I've a head holding problem that I believe is a bug in clojure 1.3. I
wrote the following function to split a a lazy seq of strings across
files of x size:
(defn split-file
([path strs size]
(trampoline split-file path (seq strs) size 0))
([path strs size part]
(with-open [f (clojure.java.io/writer (str path "." part))]
(loop [written 0, ss strs]
(when ss
(if (>= written size)
#(split-file path ss size (inc part))
(let [s (first ss)]
(.write f s)
(recur (+ written (.length s)) (next ss)))))))))
If I call the 3 arg version of the function:
(split-file "foo" (repeat 100000000 "blah blah blah") 100000000)

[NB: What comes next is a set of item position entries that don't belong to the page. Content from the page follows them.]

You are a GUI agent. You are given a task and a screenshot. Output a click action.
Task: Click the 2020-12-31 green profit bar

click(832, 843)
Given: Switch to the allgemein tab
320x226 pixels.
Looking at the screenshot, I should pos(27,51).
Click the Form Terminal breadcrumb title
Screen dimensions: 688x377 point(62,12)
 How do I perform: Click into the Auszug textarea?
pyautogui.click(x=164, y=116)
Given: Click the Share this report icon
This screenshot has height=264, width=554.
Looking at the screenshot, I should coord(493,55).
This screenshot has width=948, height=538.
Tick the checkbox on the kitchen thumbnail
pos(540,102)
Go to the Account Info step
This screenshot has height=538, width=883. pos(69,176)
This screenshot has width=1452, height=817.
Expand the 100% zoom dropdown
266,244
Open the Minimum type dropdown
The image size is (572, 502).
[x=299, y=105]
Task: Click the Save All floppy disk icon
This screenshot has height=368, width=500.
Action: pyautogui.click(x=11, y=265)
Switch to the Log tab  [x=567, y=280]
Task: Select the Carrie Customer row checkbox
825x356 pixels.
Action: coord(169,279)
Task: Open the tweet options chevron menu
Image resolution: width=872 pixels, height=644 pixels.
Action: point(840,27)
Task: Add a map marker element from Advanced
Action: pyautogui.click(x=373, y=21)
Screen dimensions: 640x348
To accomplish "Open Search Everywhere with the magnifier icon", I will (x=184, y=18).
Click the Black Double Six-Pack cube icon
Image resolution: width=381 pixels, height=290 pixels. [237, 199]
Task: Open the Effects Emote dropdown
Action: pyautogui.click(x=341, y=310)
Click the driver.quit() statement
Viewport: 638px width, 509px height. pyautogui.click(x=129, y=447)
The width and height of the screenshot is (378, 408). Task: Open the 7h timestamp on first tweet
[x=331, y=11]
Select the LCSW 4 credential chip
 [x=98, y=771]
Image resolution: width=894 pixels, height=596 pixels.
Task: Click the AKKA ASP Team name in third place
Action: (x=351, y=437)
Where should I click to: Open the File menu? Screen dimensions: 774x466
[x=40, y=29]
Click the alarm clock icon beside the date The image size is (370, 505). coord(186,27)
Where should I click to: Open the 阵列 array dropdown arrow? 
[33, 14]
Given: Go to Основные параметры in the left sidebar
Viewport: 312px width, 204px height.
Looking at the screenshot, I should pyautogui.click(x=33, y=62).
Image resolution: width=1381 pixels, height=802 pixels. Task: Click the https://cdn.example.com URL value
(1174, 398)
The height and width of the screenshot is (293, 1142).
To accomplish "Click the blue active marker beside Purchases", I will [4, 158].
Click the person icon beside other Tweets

I see memory usage increases as I'm writing each file with the usual
gc slow down, then memory usage goes back down again as I get to a new
split file.
Memory usage is fine if I call the 4 arg version (which only writes
one part of the split file):
(split-file "foo" (repeat 100000000 "blah blah blah") 100000000 0)
I can also avoid the head holding problem by removing trampoline and
recursively calling split-file directly, but then those recursive
calls use up stack and don't close files until all calls complete
(defn chunk-strings [size strs]
((fn chunk [pending strs written]
(lazy-seq
(if (>= written size)
(cons pending (chunk [], strs, 0))
(when-let [ss (seq strs)]
(let [s (first ss)
len (count s)]
(chunk (conj pending s)
(rest ss)
(+ len written)))))))
[], strs, 0))
I'm sure it can be done more cleanly with reductions, adding up length
as you go, but I had trouble holding that in my head, so primitive
recursion won out.
The Clojure compiler can't in general clear closed-over variables such
as
'ss in in #(split-file path ss ...) because the closure could be
called more
than once.
You could try using an (undocumented, compiler internal) feature
to give more information: (^:once fn* [] (split-file path ss size (inc
part)))
instead of #(split-file ...) and change the call to trampoline to
(trampoline (^:once fn* [] (split-file path (seq strs) size 0))) since
the multi-argument version of trampoline doesn't appear to use ^:once.
--
Juha Arpiainen
But it doesn't need to clear those, because the closure goes out of
scope after being called once, and thus its locals are out of scope as
well. Am I missing something?